--- Source data Enclosed Below ---
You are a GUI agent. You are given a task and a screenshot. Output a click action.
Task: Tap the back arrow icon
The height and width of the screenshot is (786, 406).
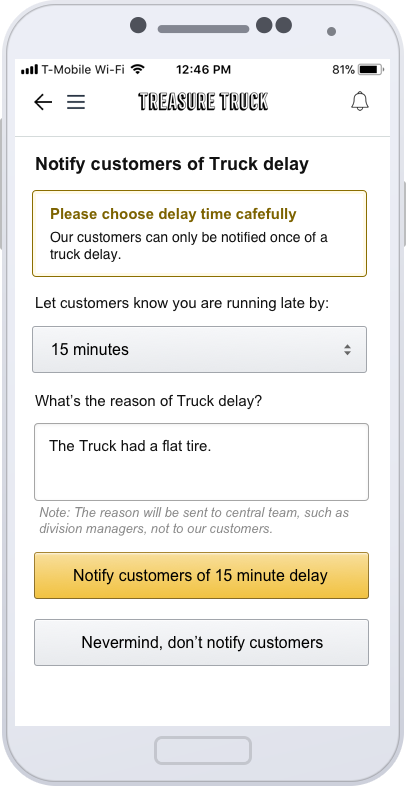(43, 102)
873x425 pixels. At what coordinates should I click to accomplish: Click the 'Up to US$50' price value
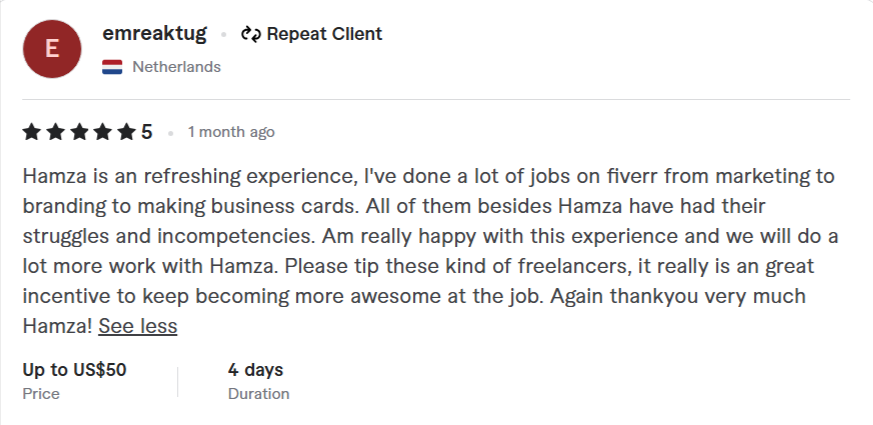coord(75,370)
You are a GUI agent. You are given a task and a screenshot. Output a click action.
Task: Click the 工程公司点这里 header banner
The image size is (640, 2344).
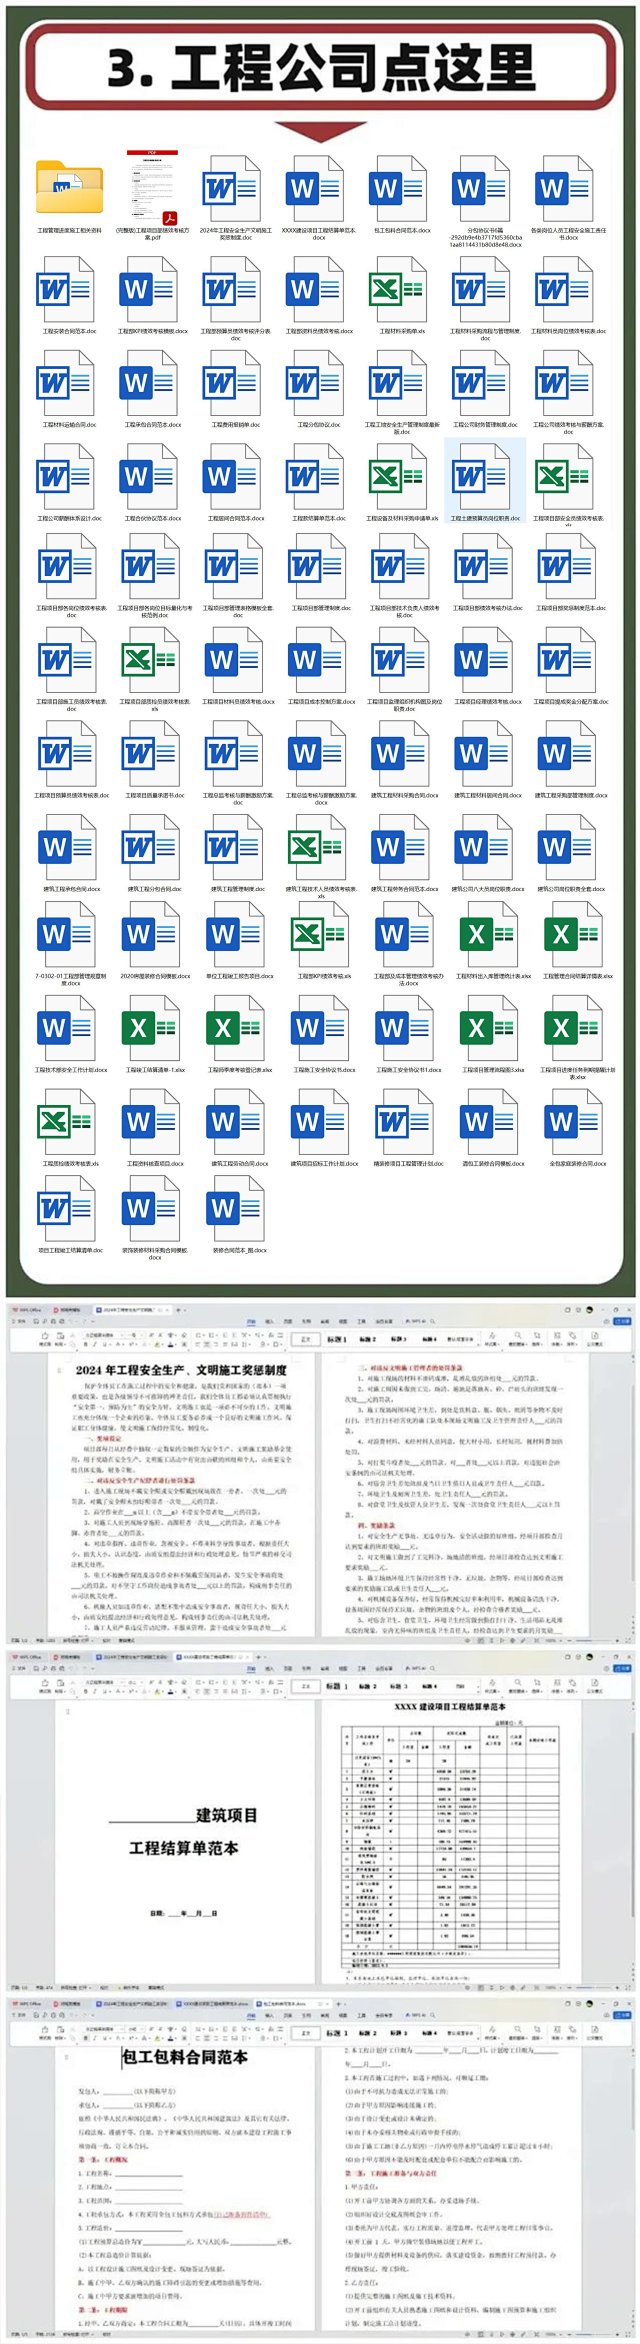[320, 68]
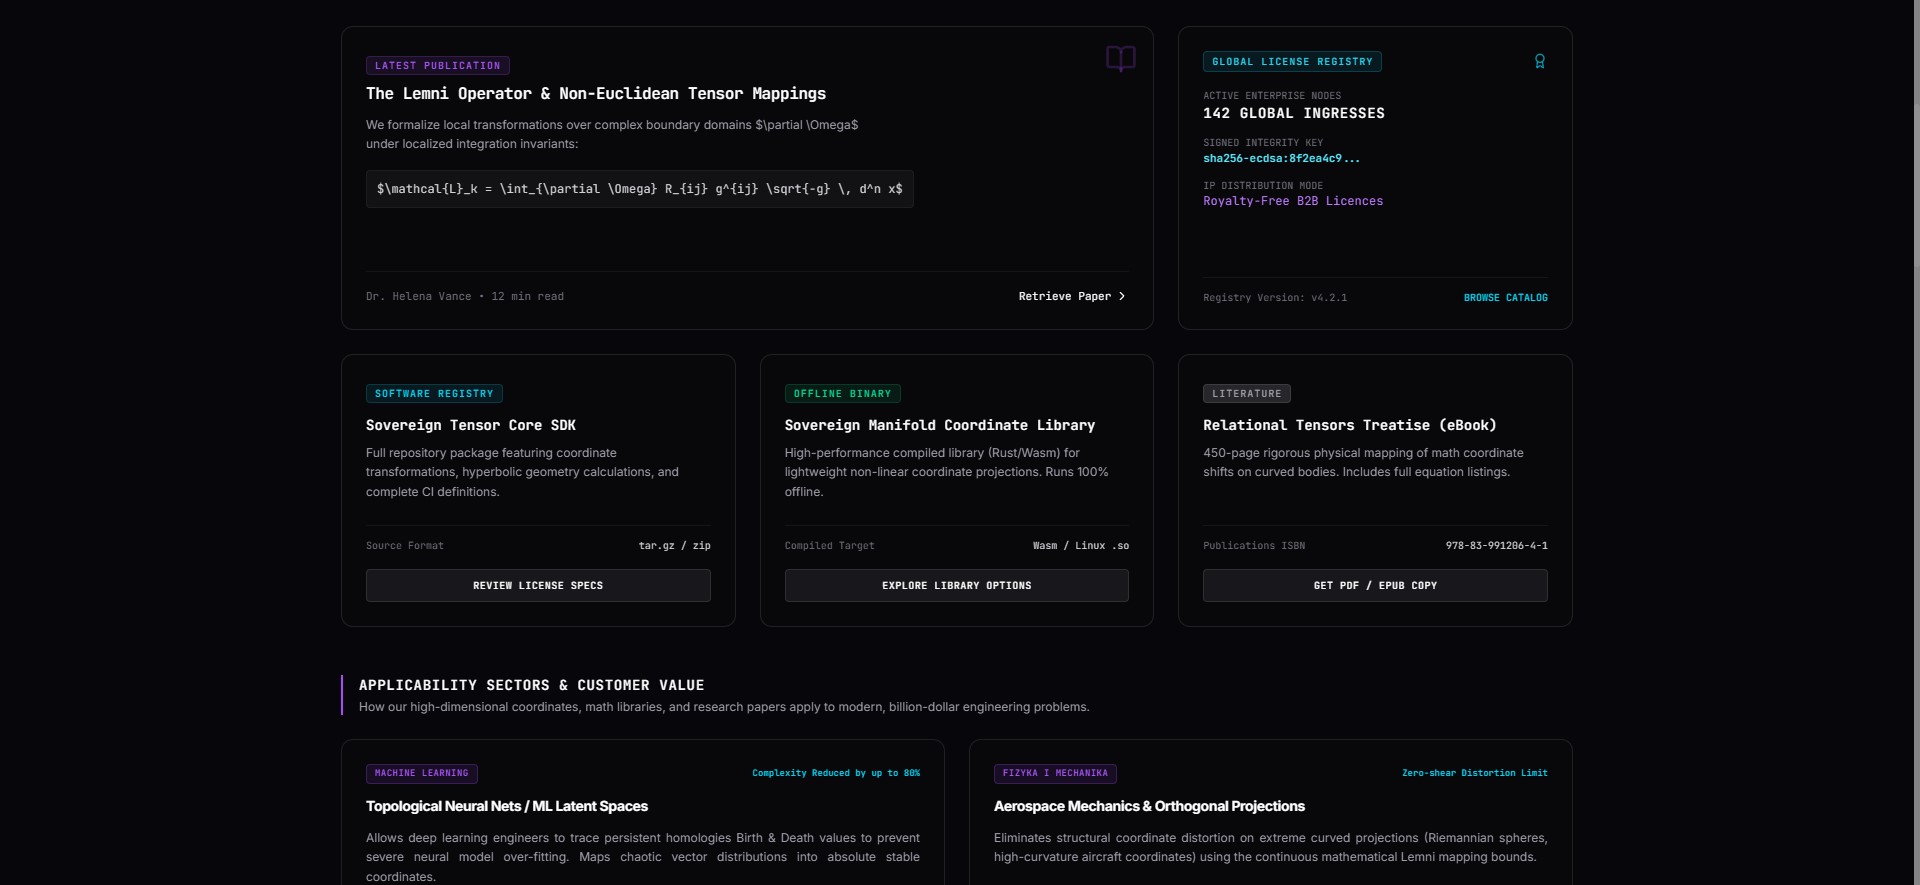
Task: Open the BROWSE CATALOG link
Action: [x=1505, y=298]
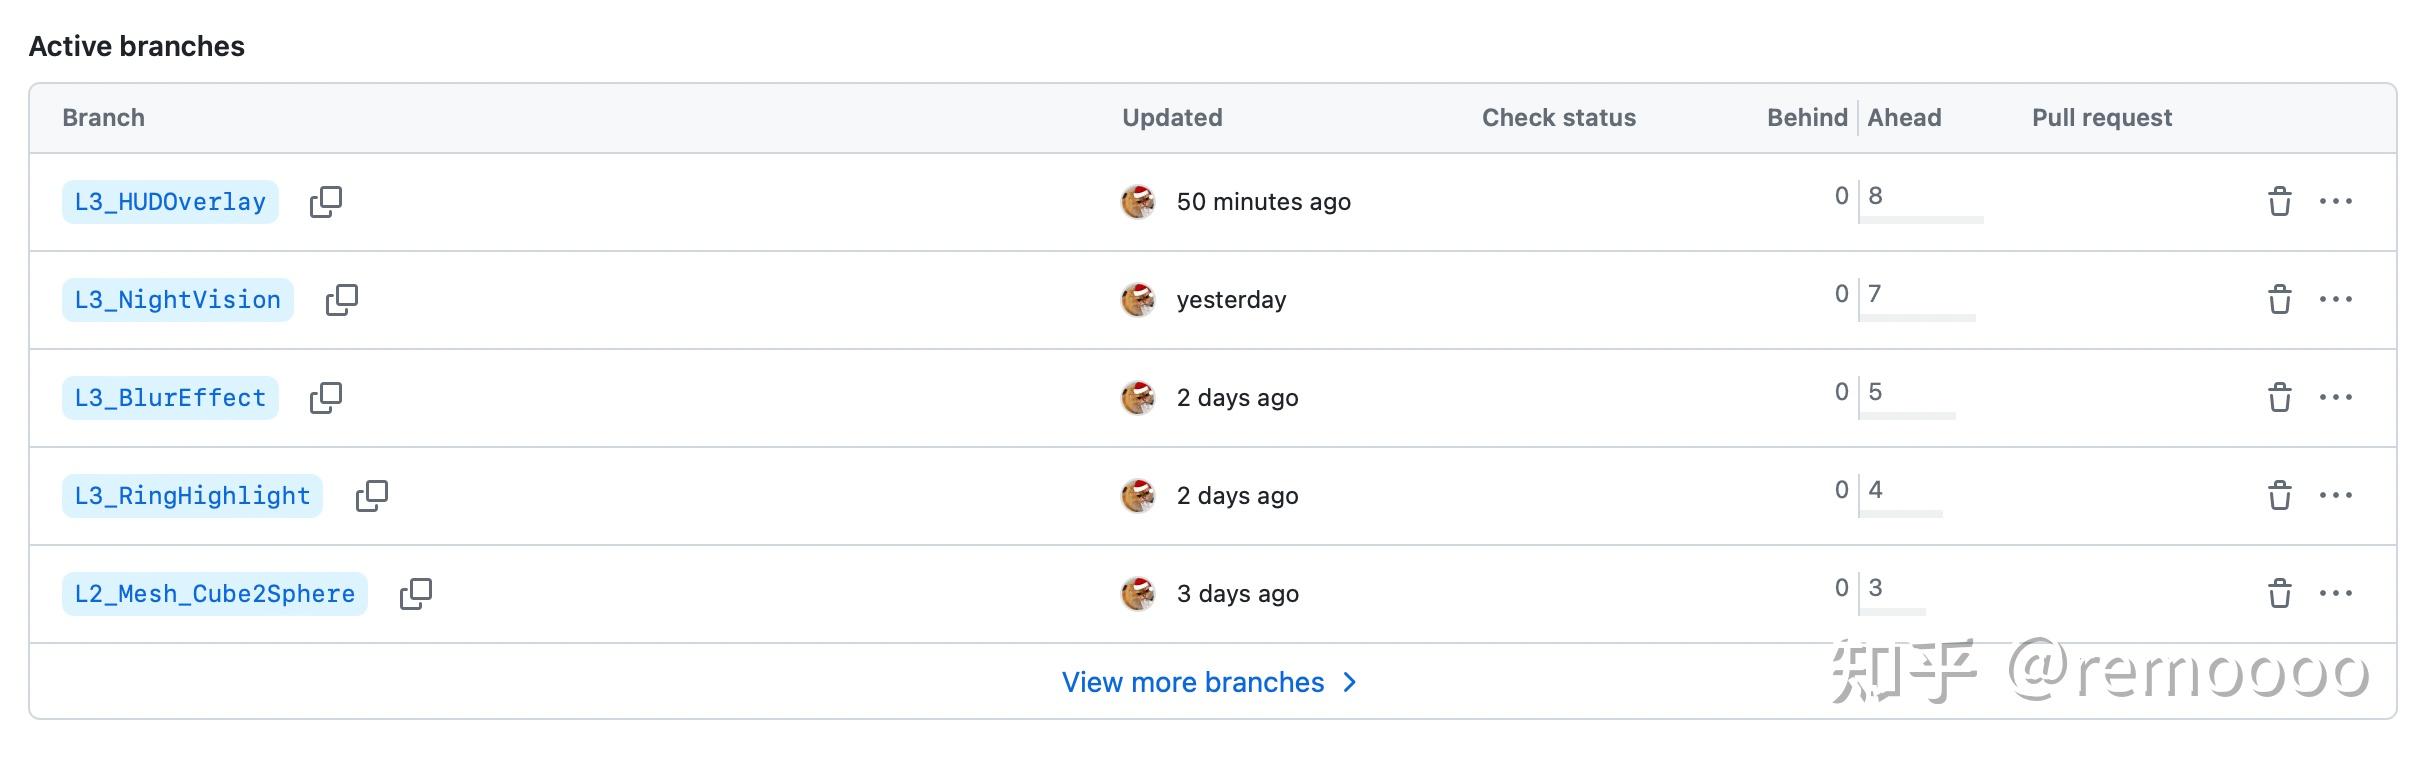
Task: Show more actions for L3_RingHighlight
Action: point(2335,496)
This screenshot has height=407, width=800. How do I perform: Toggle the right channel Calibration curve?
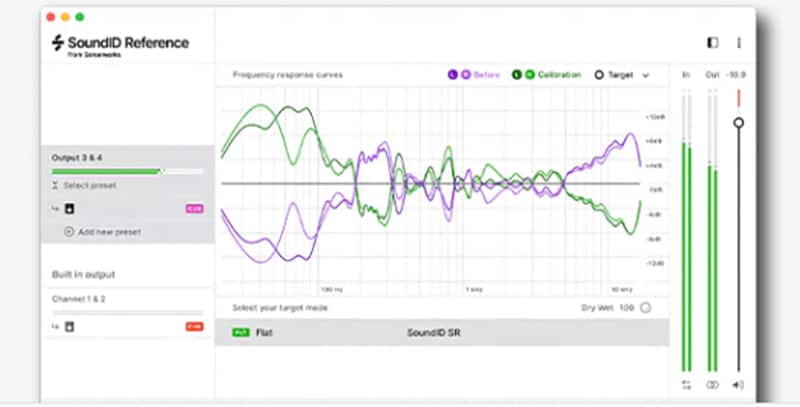click(530, 75)
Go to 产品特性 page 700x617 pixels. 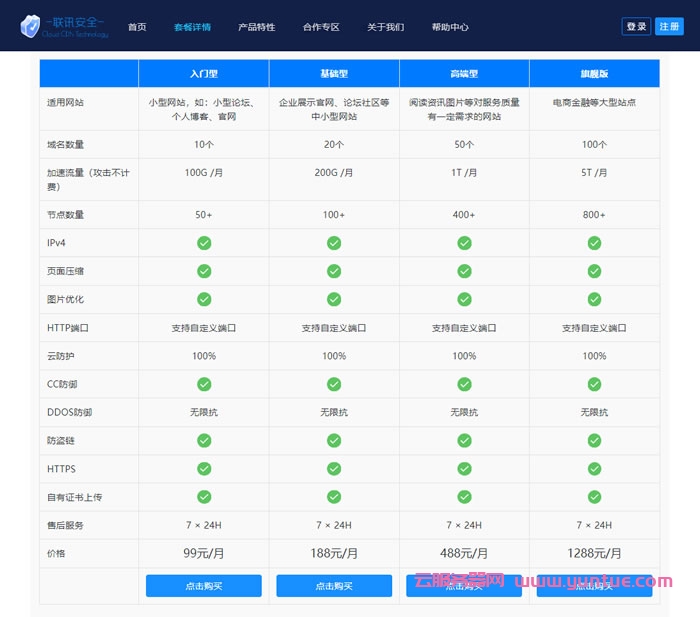[x=256, y=27]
--- End of Enclosed Source data ---
• Task: With the pictures omitted, set down each line exactly, starting at the first line of the records above and ending with the line that contains "Task: Click the 工程公司点这里 header banner".

• Reply to the exercise:
You are a GUI agent. You are given a task and a screenshot. Output a click action.
Task: Tap the back arrow icon
The height and width of the screenshot is (786, 406).
(43, 102)
873x425 pixels. At what coordinates should I click to accomplish: Click the 'Up to US$50' price value
coord(75,370)
You are a GUI agent. You are given a task and a screenshot. Output a click action.
Task: Click the 工程公司点这里 header banner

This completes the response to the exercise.